There was only one figure that mattered for the markets in today’s employment report and that was the unemployment rate. Yes, the actual headline figures matter and we all care about how many jobs are really being added, but the stock market isn’t concerned with whether we add 150K or 200K jobs so long as it’s decent growth in jobs. What the market is really concerned about at this juncture is the unemployment rate and when the Fed will begin to tighten policy. And as they’ve stated in the past, the number to look out for is 7%.*
Today’s report showed a rate of 7.6%. So, I still think we have a long way to go before any real tightening begins. As I said previously, that looks like 2014 at the earliest:
“So when will the unemployment rate hit 6.5%? As I mentioned earlier this year, we’re seeing clear signs of improvement in the labor markets. I predicted a 7% unemployment rate by the end of this year and so far that looks to be pretty much right on.
Looking ahead, we know a few things. The two big drivers of the unemployment rate have been the participation rate and the job gains. Recent trends have shown a modest decline in the participation rate as well as fairly healthy gains in jobs.

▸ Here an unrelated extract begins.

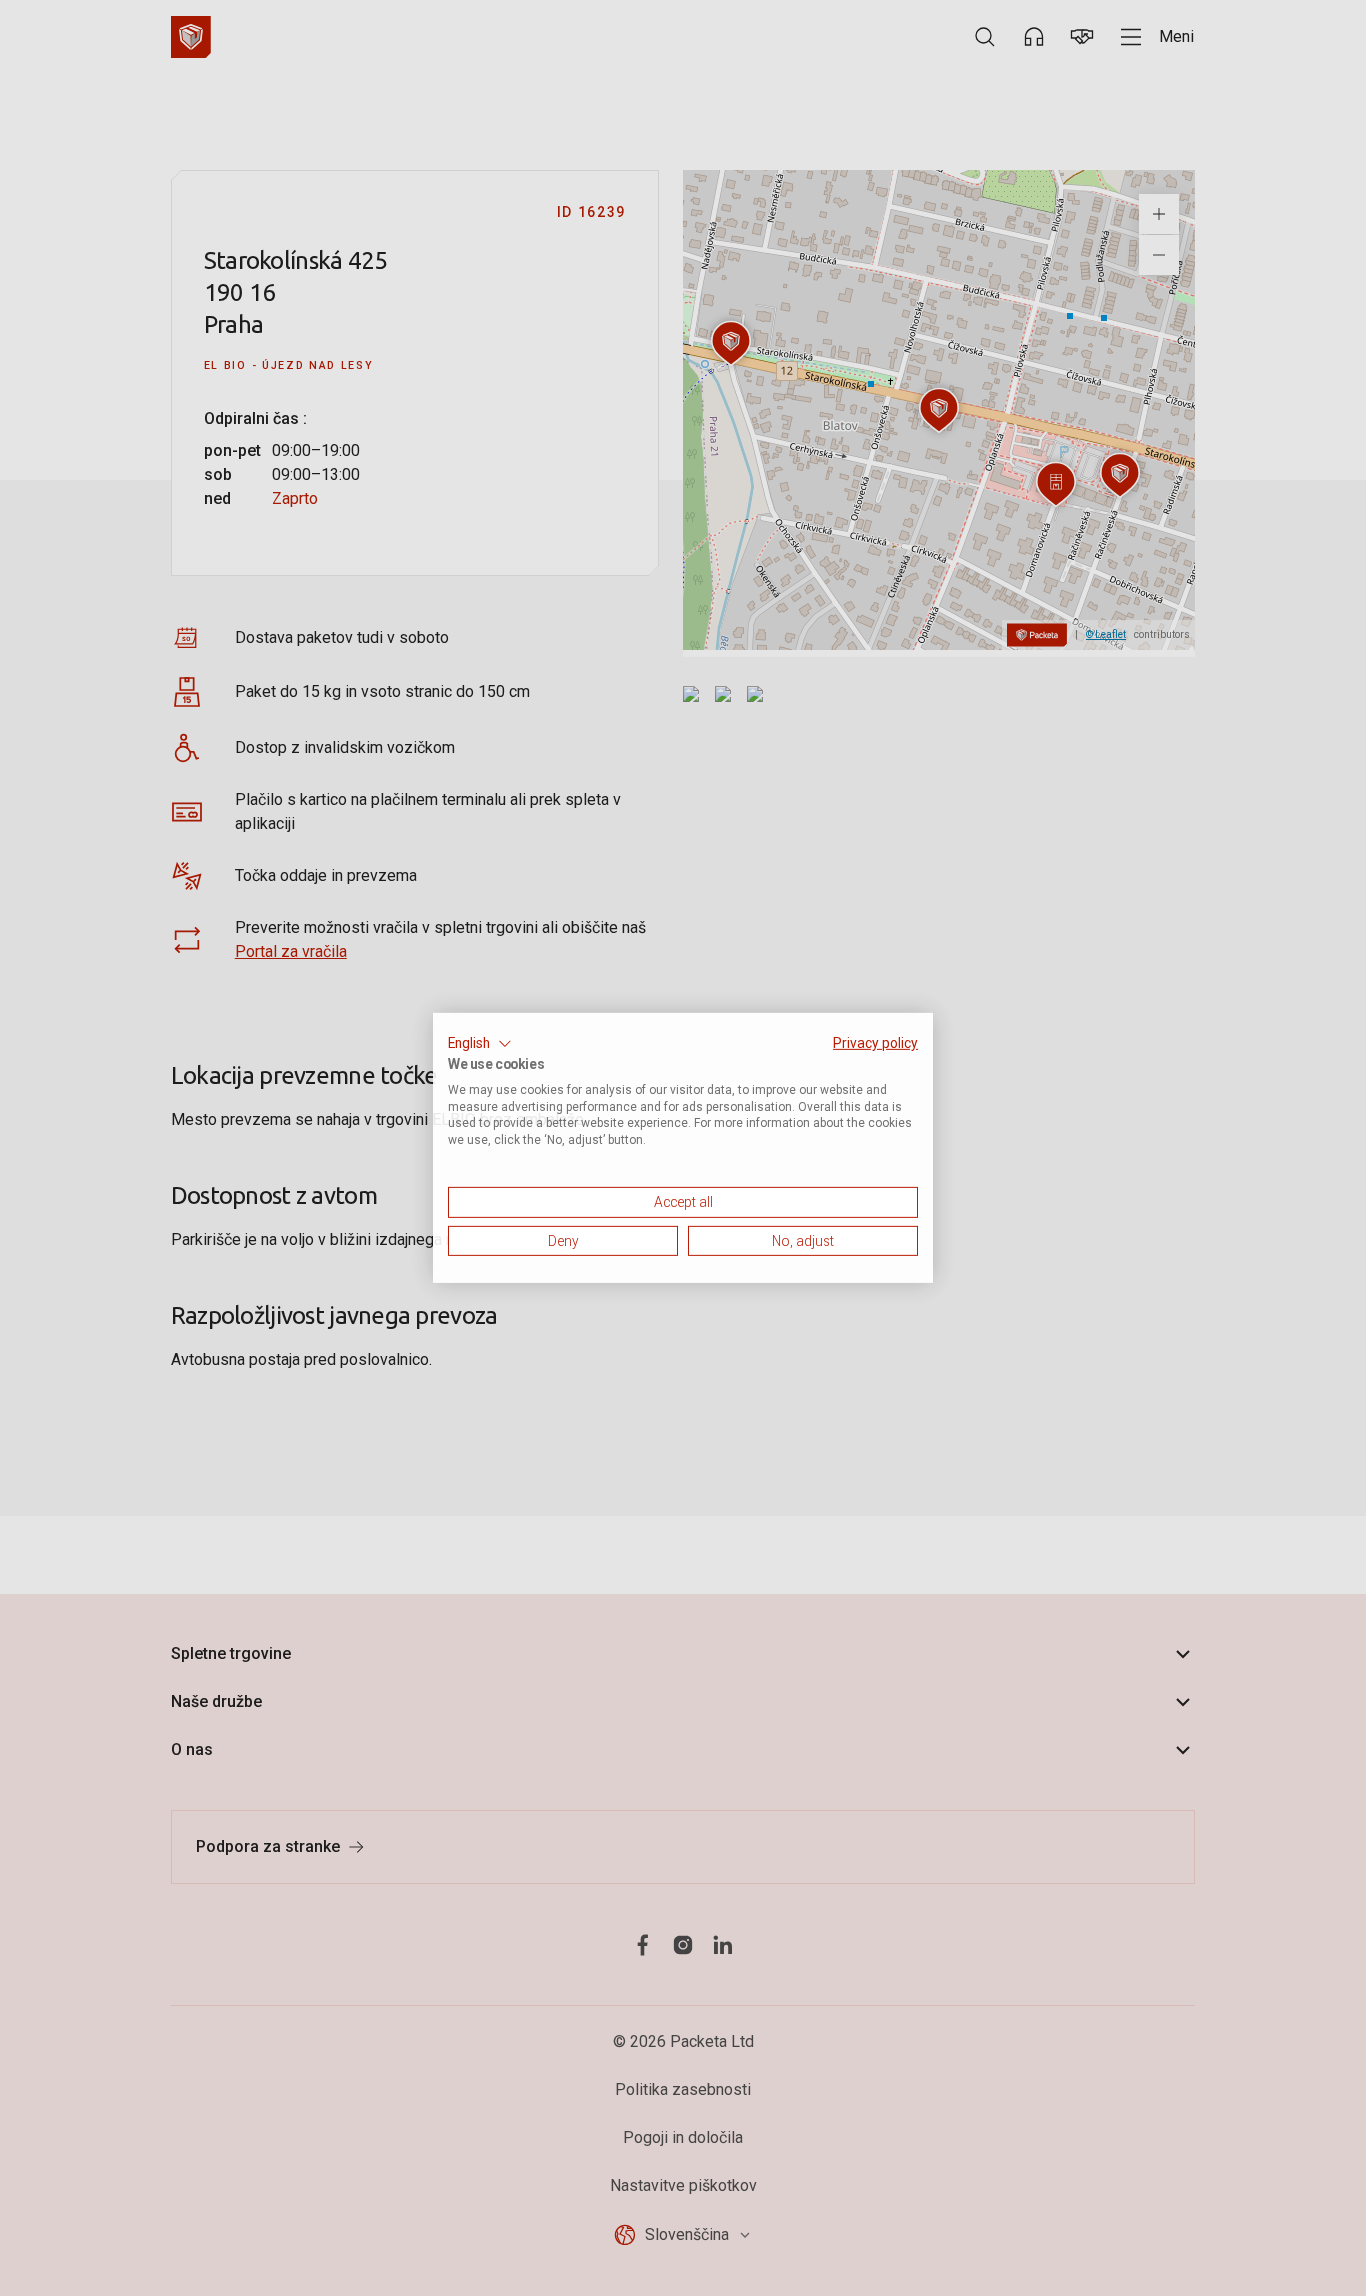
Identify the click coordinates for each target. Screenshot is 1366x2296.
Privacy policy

Payrolls have averaged about 150K per month since 2010 and the participation rate has declined about 1/2 point per year.
If we just assume these trends continue and the participation rate declines by about 1/2 point per year and jobs continue to grow at the 150K pace they have since 2010 then we’ll see a 7% unemployment rate as soon as Q4 of this year and a 6.5% unemployment rate late summer of 2014. Of course, if the economy weakens then those are optimistic estimates. Either way, the Fed isn’t easing any time soon.”
* edit – the unrate target was recently changed from 6.5% to 7%.